Zaman-ı saadette on yaşındaki Abdullah, babası bir harpte şehit olunca yetim kalmıştı. Gülmüyor, oynamıyor; oynayan çocuklara bakıp içli içli ağlıyordu!
***
Efendimiz onu gördü; haline acıdı ve yanına yaklaşıp “Evladım sen niçin oynamıyorsun bakayım?” diye sordu.
***
Abdullah, başı yerde olarak “Benim babam yok ki” dedi.
“Kardeşlerin var mı?”
“Kardeşlerim de yok!”
***
Bunun üzerine Efendimiz de ağladılar ve yetimin başını şefkatle okşayıp “Sen Hasan ve Hüseyin’e kardeş olmak ister misin?” diye sordular.
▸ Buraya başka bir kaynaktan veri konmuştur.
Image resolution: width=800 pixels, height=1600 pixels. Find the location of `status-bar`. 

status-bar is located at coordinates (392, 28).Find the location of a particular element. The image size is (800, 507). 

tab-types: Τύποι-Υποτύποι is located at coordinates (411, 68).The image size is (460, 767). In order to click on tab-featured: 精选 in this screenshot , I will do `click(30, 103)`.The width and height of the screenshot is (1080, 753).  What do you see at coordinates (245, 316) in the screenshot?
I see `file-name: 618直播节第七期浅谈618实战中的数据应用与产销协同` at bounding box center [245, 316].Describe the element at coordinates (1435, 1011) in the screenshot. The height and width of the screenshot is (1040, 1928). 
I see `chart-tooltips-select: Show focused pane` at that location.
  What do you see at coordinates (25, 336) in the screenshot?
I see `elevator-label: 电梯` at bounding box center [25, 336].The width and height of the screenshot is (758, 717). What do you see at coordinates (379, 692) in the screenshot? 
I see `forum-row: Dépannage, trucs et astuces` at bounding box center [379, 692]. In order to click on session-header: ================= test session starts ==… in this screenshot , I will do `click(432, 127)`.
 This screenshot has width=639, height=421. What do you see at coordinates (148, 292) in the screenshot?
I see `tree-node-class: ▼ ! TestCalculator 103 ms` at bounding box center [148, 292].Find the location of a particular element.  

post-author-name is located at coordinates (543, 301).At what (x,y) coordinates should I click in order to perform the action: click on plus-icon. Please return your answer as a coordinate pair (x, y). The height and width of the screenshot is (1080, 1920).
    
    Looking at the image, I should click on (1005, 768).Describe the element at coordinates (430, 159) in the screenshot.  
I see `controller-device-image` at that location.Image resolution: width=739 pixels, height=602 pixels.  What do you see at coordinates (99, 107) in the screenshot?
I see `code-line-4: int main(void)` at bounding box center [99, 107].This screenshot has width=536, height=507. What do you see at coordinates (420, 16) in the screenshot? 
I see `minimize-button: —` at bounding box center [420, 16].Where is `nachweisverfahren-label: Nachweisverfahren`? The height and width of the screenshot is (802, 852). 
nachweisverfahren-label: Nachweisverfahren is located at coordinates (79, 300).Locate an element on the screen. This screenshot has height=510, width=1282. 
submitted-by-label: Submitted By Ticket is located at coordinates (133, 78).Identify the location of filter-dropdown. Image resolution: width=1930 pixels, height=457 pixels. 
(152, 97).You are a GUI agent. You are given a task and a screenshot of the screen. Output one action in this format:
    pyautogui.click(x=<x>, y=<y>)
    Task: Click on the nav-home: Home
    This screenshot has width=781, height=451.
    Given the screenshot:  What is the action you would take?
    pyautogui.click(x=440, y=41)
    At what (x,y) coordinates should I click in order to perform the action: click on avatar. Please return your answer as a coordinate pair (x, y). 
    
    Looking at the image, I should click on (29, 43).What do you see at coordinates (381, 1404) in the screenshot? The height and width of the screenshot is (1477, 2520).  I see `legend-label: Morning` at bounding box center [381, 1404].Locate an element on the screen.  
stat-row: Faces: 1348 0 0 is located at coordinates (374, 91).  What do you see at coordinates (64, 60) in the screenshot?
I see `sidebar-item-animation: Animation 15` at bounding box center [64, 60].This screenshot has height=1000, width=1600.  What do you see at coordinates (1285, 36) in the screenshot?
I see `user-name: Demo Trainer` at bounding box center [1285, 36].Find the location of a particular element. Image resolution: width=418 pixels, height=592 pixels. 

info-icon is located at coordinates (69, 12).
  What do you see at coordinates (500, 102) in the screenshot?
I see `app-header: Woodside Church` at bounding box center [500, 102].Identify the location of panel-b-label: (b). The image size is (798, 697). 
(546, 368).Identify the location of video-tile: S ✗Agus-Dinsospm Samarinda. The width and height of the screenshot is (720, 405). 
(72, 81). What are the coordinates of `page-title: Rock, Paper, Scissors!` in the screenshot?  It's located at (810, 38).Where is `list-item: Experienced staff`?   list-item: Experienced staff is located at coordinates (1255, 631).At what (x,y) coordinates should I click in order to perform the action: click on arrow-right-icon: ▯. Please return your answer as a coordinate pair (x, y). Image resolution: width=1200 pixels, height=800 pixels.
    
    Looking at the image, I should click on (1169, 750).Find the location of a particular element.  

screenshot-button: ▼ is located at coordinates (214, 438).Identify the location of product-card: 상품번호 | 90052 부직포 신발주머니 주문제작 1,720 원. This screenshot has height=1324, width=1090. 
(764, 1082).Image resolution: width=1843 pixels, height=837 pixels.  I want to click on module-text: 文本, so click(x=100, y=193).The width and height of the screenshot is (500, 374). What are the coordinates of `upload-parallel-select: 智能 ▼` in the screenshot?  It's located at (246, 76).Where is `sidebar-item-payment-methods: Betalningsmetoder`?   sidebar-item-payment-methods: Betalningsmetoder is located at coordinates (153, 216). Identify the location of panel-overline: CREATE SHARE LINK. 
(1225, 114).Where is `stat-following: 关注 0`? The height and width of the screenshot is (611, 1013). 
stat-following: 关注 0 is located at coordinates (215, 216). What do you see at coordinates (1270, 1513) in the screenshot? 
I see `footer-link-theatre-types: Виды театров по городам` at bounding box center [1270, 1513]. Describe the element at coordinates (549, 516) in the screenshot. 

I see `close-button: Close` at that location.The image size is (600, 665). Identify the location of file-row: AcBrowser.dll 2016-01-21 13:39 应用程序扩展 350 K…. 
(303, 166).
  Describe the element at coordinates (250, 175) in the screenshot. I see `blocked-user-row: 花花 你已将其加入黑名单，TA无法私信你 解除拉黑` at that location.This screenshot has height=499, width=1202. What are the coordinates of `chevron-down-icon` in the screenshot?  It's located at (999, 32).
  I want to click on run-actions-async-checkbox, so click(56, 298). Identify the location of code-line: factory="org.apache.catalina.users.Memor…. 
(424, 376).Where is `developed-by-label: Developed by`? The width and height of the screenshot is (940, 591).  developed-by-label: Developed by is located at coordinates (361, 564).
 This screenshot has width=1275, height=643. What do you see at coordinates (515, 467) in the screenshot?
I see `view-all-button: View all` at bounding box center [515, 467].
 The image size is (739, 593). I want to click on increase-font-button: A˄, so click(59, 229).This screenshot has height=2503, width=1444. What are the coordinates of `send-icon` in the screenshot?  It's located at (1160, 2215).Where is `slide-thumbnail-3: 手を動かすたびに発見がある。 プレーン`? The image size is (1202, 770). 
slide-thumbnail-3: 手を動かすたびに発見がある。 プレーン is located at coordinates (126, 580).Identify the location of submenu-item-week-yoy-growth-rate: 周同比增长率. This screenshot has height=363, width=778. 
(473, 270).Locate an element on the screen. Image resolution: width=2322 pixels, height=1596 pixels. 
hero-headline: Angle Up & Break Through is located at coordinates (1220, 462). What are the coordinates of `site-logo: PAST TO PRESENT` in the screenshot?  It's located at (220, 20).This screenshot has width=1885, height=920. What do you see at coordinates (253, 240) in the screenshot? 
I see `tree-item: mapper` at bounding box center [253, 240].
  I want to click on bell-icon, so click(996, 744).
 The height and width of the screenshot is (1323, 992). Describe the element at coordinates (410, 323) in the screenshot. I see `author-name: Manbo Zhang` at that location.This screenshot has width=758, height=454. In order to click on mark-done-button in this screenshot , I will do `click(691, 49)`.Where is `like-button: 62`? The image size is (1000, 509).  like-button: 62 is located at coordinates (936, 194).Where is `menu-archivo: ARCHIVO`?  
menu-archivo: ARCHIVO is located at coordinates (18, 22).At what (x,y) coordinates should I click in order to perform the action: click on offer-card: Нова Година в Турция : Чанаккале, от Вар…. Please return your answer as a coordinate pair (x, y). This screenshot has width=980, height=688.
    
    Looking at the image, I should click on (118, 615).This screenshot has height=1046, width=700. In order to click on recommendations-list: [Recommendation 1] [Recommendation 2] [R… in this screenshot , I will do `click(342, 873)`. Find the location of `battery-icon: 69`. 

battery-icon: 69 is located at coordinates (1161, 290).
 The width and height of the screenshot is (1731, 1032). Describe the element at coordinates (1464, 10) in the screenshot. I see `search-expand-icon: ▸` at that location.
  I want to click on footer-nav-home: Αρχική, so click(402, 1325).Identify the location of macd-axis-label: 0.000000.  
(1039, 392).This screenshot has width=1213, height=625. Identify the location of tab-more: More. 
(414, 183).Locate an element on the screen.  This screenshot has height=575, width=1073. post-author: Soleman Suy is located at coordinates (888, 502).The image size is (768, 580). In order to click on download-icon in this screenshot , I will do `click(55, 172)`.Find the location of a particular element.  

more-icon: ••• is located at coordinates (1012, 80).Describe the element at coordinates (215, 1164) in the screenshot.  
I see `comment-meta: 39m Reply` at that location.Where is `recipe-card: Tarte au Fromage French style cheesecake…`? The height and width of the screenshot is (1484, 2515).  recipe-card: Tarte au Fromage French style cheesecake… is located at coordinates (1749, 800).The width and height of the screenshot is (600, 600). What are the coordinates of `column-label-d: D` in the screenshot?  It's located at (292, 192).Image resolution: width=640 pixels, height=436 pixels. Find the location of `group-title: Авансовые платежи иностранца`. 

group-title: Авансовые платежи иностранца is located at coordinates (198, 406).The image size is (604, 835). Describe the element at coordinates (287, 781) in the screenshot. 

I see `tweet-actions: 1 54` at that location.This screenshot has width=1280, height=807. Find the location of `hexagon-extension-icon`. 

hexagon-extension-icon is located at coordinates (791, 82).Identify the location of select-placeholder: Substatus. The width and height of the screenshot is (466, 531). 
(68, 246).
Abdullah’ın gözleri parladı!
Başını kaldırıp baktı.
Ve şaşırıp kaldı.
Zira Efendimizdi bunu soran.
***
Sevinçle “İsterim yâ Resulallah!” dedi.
Tekrar sordular:
“Benim torunum olur musun?”
“Evet, hem de çok isterim.”
“Öyleyse sen benim torunumsun, haydi tut elimden bize gidelim!” buyurdu.
***
Birlikte eve geldiler. Abdullah mutluydu, yetimliğini unutmuştu. Hane-i saadette yemeğini yedi, güzel bir elbise giydi ve koşarak geldi oyun yerine.
***
Sevinçten yerinde duramıyor “Ben, Peygamberimizin torunuyum!” diyerek neşeyle hopluyordu.
Öbürleri baktılar.
Ona gıpta edip:
“Ah! Keşke biz de yetim olsaydık da senin kavuştuğun şerefe biz de kavuşsaydık!” diyorlardı.